Returns only the first match from each text portion. Useful when you are looking for a specific piece of information that only appears once (or which you only want to capture once). An example would be the title of an obituary or the first name mentioned in the text. Outputs the entire matched string in one column.

Findall

Returns all matches from each text portion. Useful for information you want to find every instance of. An example would be finding all names and dates in each obituary. Outputs all matches in one column as a semicolon-separated list.

Group-Separated

Uses search (so only the first match is returned), but pays attention to the named capturing groups in the regex. Useful for information with parts you wish to separate (such as the day, month, and year of the first date mentioned). Outputs the text from each named capturing group in its own column.

See the notebook for more documentation.

With spaCy

This combines spaCy's Named Entity Recognition (NER) with the techniques from the splitting notebook. It's useful for sources that vary too much for regex (see the NLP Overview page for the strengths/weaknesses of spaCy and regex).

The notebook separates the OCR output into the pieces that came from each source file.
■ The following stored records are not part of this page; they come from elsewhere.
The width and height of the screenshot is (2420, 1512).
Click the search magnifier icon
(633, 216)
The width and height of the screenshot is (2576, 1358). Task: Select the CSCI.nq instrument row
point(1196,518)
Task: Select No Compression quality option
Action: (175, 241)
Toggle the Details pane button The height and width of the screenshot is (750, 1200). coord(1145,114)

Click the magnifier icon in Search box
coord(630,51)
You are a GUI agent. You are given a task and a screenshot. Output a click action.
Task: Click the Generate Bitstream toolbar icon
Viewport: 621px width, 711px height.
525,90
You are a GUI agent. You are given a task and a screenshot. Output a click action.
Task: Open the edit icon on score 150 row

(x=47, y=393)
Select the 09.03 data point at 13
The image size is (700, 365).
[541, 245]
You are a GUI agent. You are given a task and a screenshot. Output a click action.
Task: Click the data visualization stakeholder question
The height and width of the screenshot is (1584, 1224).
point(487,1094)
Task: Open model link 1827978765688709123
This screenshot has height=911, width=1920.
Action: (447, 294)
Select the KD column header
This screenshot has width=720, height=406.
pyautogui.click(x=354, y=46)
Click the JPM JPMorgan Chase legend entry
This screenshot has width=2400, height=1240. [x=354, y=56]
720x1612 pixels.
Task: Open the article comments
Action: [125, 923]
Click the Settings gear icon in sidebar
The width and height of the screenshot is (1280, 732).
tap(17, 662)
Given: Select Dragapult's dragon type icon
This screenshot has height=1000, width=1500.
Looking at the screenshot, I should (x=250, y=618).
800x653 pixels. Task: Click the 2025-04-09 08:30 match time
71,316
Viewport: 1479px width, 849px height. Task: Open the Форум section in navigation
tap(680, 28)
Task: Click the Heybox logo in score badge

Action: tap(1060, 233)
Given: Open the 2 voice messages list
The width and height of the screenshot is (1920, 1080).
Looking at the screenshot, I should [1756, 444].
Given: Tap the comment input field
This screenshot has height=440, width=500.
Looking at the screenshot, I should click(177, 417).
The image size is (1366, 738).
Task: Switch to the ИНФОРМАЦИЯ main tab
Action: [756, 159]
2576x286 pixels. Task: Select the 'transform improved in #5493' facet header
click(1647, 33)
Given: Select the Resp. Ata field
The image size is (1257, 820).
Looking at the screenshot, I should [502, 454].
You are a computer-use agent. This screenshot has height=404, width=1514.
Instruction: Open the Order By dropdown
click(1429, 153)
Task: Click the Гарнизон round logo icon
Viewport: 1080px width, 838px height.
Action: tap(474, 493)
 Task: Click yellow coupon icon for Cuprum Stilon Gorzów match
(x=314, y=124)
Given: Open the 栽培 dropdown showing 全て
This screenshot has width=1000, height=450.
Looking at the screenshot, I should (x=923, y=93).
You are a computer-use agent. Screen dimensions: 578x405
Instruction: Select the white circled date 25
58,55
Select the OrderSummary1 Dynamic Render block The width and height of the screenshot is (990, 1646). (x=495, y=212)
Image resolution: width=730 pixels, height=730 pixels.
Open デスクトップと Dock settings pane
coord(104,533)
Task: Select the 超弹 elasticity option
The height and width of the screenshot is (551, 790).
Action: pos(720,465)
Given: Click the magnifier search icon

It then runs spaCy on each piece, identifying the entities mentioned in the text. Right now, it picks up the names, dates, and locations, but it can identify other types of entities as well.

After that, the notebook uses user-defined regex to look through the lists of entities and output the first matching entry. It's similar to the search and group-separated methods in the splitting notebook, but the regex is run on the entity lists instead of the text itself. The purpose of this is to utilize spaCy's ability to tell entities such as names and locations apart, while picking out the useful information in its lists (spaCy returns a mix of wanted and unwanted information that must be sorted through).

See the notebook for more documentation.